The solution was not to fix the client, but to migrate to the new standard: Streamable HTTP. This protocol uses a single POST endpoint (/mcp) that returns an SSE response when necessary. No complex session management, no separate listeners.

The migration was straightforward:

  1. Updated mcp-go from v0.44.0 to v0.45.0
  2. Replaced NewSSEServer() with NewStreamableHTTPServer()
  3. Changed the endpoint from /sse + /message to /mcp
  4. Updated MCP_TRANSPORT from "sse" to "http" in the Deployment

Four minimal changes. The code compiled on the first attempt. I committed, pushed, and the cluster did the rest.

The GitOps pipeline that works
#

The CI/CD pipeline is deliberately simple:

Commit → GitHub Action → Build image → Push to registry → Flux reconciles → Deploy

There are no multiple stages, no approval gates, no deployments to separate environments. It is a home lab, not an enterprise. But this simplicity is a feature, not a limitation.

When I commit to mnemosyne-mcp-server, the GitHub Action:

  1. Checks out the code
  2. Builds the Docker image with a tag based on the run number and full commit SHA
  3. Pushes to Docker Hub as tazzo/mnemosyne-mcp:mcp-<run_number>-<full_sha>

Meanwhile, in the cluster:

  1. Flux has an ImageRepository that monitors Docker Hub
  2. An ImagePolicy selects the most recent image
  3. The Deployment has a {"$imagepolicy": "flux-system:mnemosyne-mcp"} annotation that Flux uses for auto-update
  4. When it detects a new image, it updates the Deployment
  5. Kubernetes rolls out the new pod

Total time: 2-3 minutes from push to running pod.

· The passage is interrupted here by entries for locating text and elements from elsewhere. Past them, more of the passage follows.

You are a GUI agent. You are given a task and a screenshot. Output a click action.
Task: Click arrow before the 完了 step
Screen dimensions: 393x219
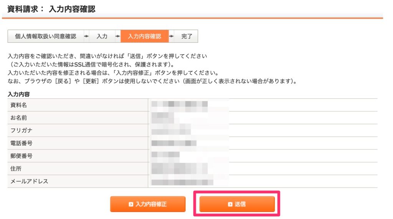pyautogui.click(x=172, y=36)
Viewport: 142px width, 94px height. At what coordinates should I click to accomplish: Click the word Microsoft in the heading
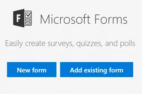(x=65, y=19)
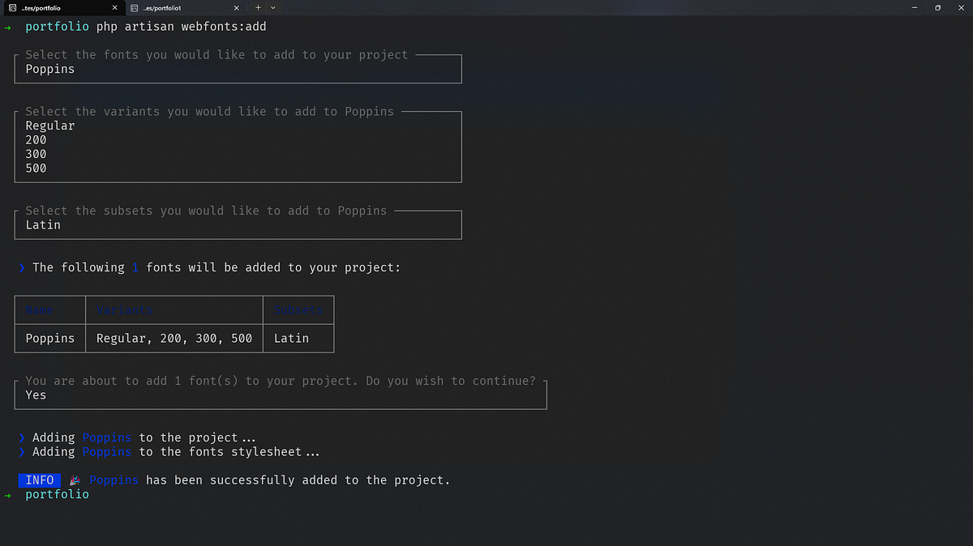Click the Variants table header
Screen dimensions: 973x546
point(125,309)
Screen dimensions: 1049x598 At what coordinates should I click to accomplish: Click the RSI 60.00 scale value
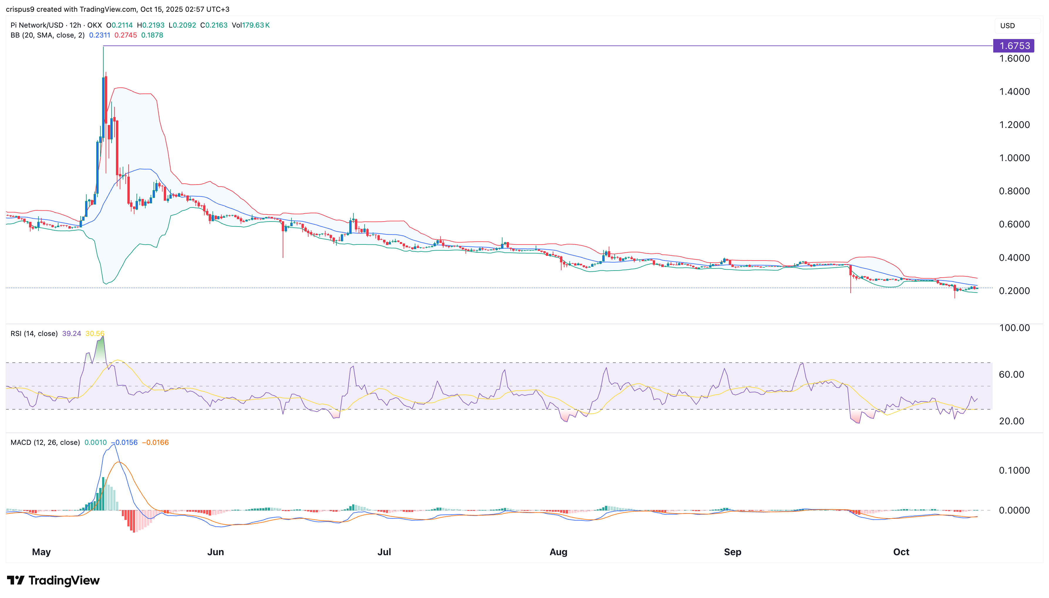click(1011, 374)
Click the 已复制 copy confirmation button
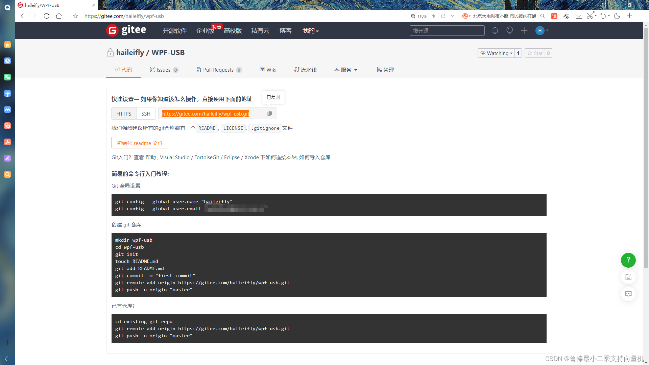Viewport: 649px width, 365px height. (273, 97)
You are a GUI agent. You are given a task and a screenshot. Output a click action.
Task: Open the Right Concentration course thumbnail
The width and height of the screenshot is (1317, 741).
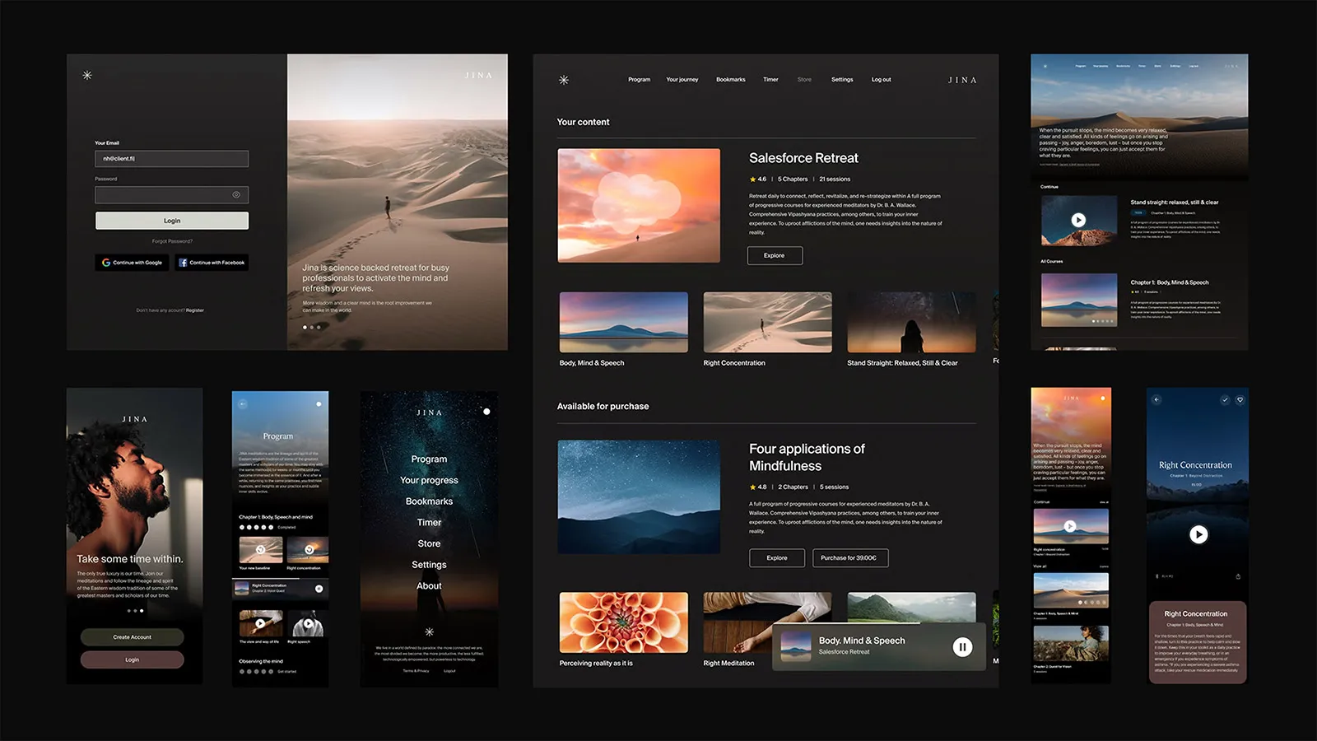(x=767, y=323)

The AGENTS.ctx context system
#

But the most interesting part is not the pipeline. It is how I structured the operational procedures.

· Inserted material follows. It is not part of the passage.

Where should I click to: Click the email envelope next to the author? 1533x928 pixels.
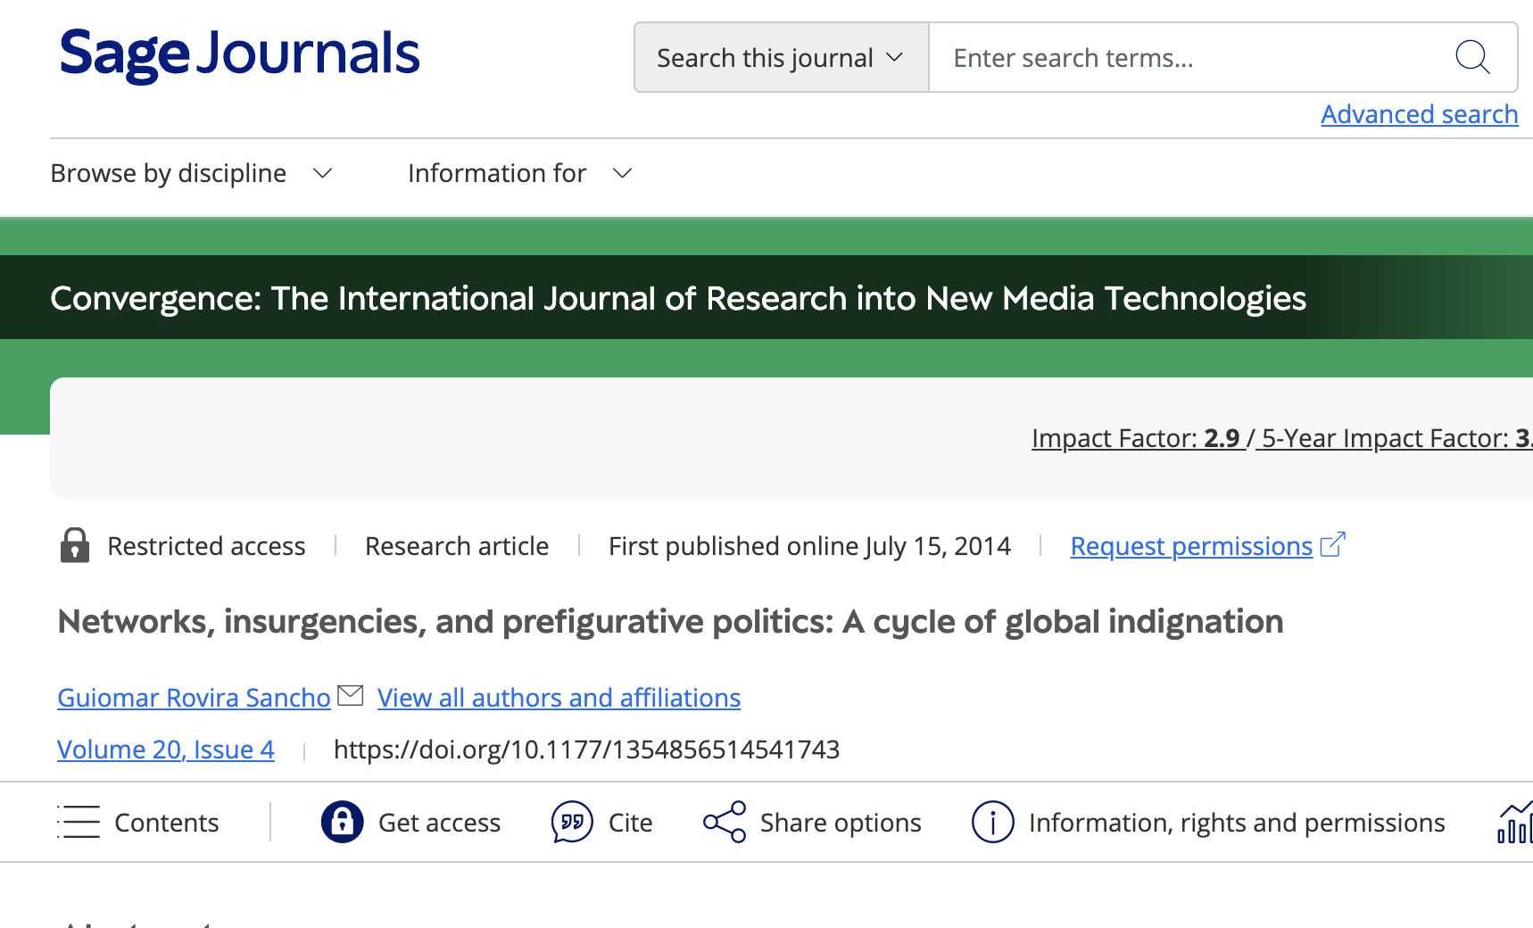pos(351,694)
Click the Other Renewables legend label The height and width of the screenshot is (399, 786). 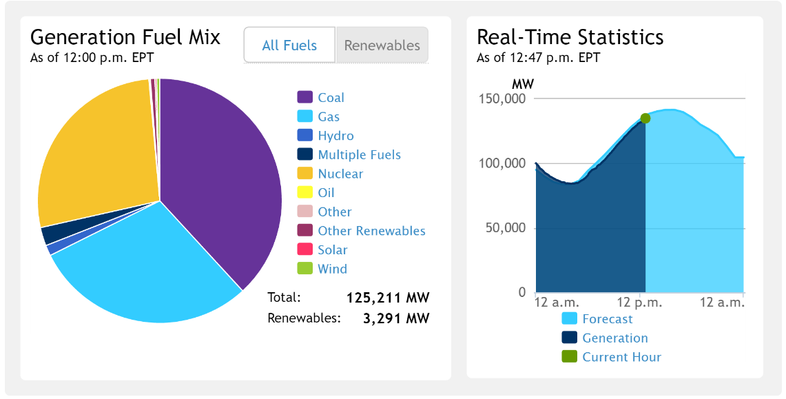pos(371,231)
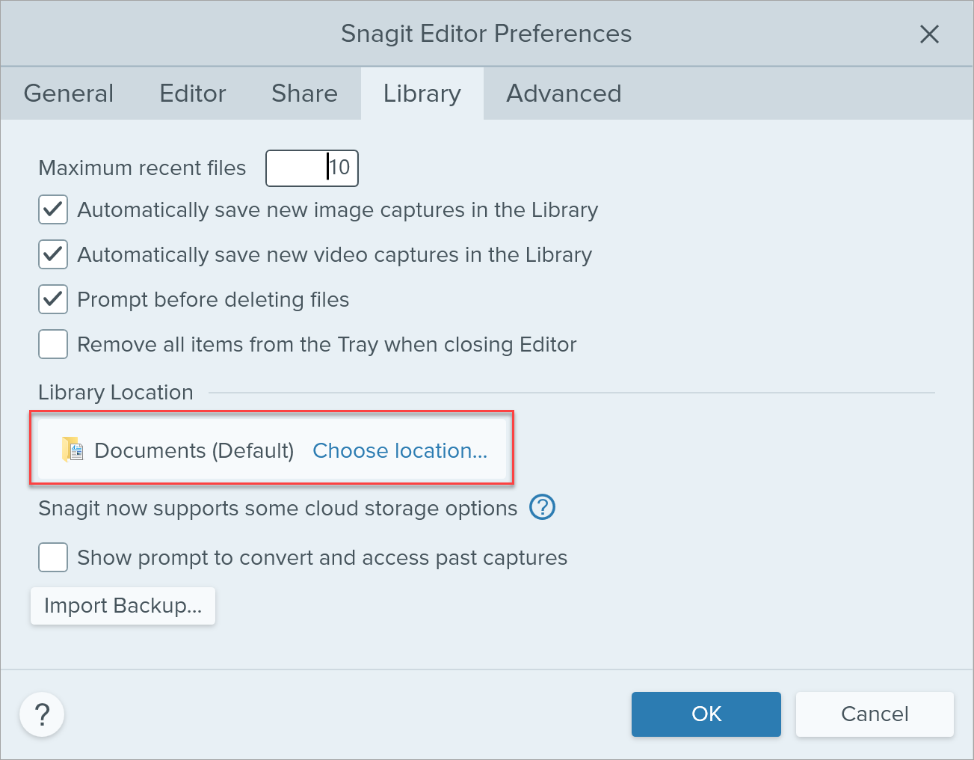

I created a context system in AGENTS.ctx/ that defines rules, workflows, and memory for each type of activity. Each context has:

  • A CONTEXT.md file describing the project and its rules
  • Asset files with specific prompts, templates, or resources
  • An inventory of projects, statuses, and technical debt

When I open a context, the agent I am using immediately becomes specialized. For example:

  • blog-writer: Defines a 5-phase workflow (Planning → Writing → Review → Translation → Publish) with rules for style, formatting, and GitOps publication
  • mnemosyne-mcp-server: Documents the MCP server, code structure, environment variables, and build/deploy procedures
  • tazlab-k8s: Describes the Kubernetes cluster, Flux resources, and how to interact with it

This article is the second I have written using the blog-writer context. The process has become almost automatic: I open the context, decide the key points, the agent writes, I review. No more endless iterations with generic prompts. The rules are already there, ready.

The vision: automatic procedures for Mnemosyne
#

The next step is to create a context for memory ingestion in Mnemosyne.

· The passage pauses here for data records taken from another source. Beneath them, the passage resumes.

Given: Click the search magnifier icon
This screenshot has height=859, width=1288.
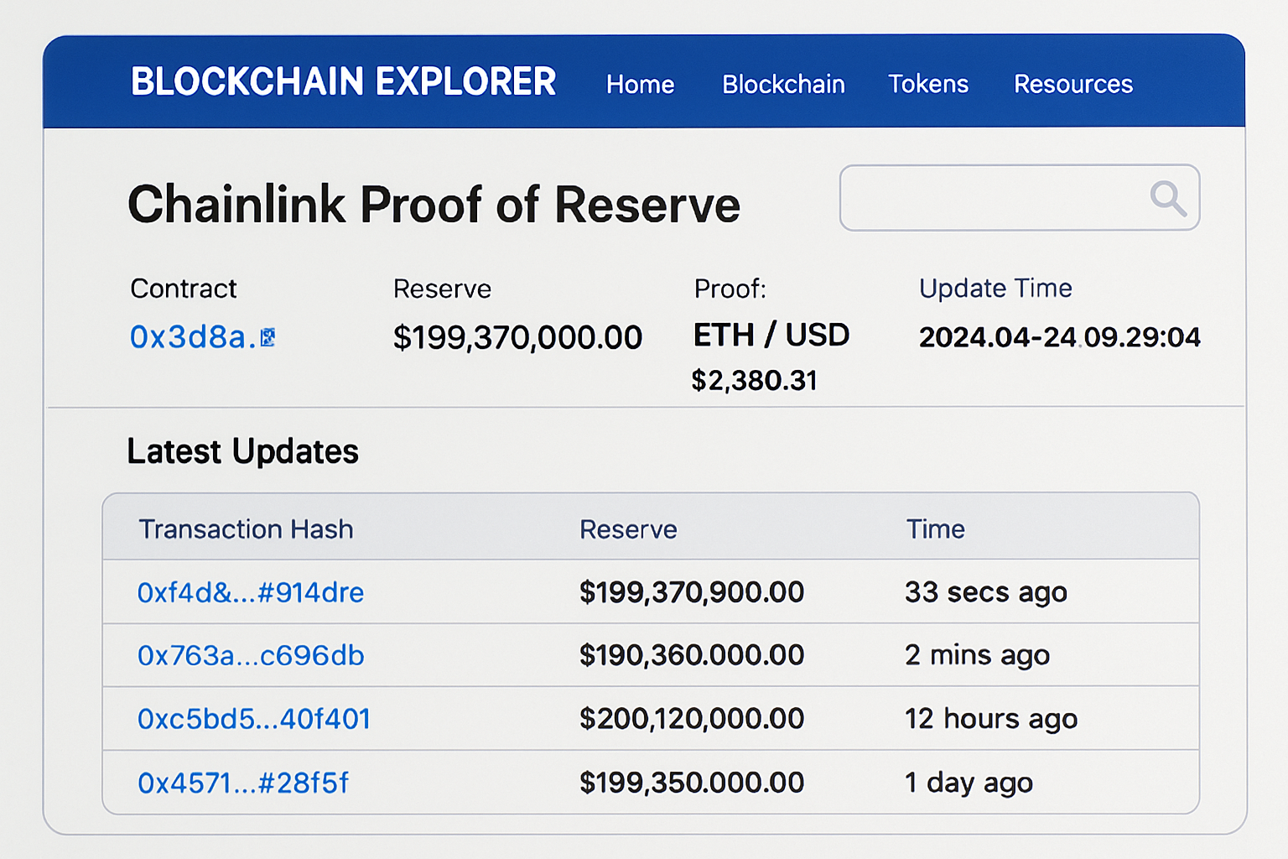Looking at the screenshot, I should click(1167, 199).

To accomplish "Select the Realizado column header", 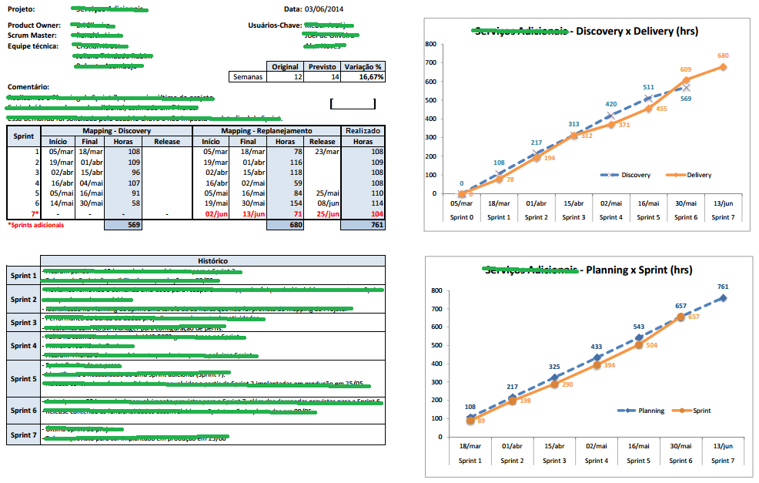I will pos(363,132).
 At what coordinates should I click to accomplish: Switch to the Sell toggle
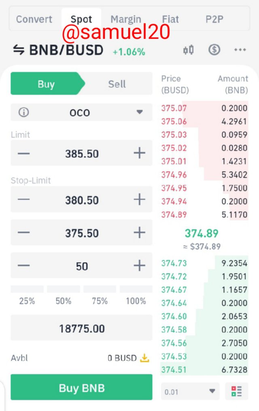[117, 84]
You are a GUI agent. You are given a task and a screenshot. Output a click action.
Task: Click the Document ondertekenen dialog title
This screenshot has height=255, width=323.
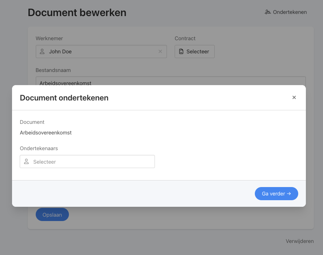click(64, 98)
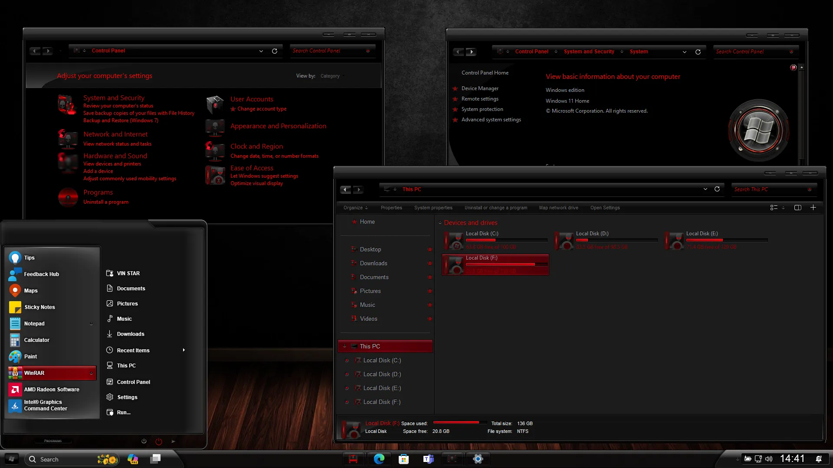Click the space used bar of Local Disk (C:)
This screenshot has width=833, height=468.
(x=506, y=240)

Currently, when I want to save a technical memory, I have to:

  1. Format the content
  2. Manually call the ingest_memory tool
  3. Verify it was saved correctly

With a dedicated context, this will become automatic. The agent will know:

  • Which format to use for memories
  • How to structure content for semantic search
  • When to save (e.g., at the end of a work session)
  • How to verify the save was successful

Just open the context and say “save what we did today.” Everything else is handled by the rules.

The multi-agent paradigm redesigned
#

For a long time, the prevailing paradigm for LLM automation has been “use different specialized agents for different tasks.” One agent for code, one for writing, one for data.

With the context system, this reasoning is overturned — but in a more subtle way than it might seem.

For how I work today, alone, the optimal configuration is a generic agent + N contexts loaded on-demand. When I open the blog-writer context, the agent already knows how to structure an article, which rules to follow, how to publish it. When I open mnemosyne-mcp-server, it knows the code structure, environment variables, the CI/CD pipeline. The agent does not change — the context does.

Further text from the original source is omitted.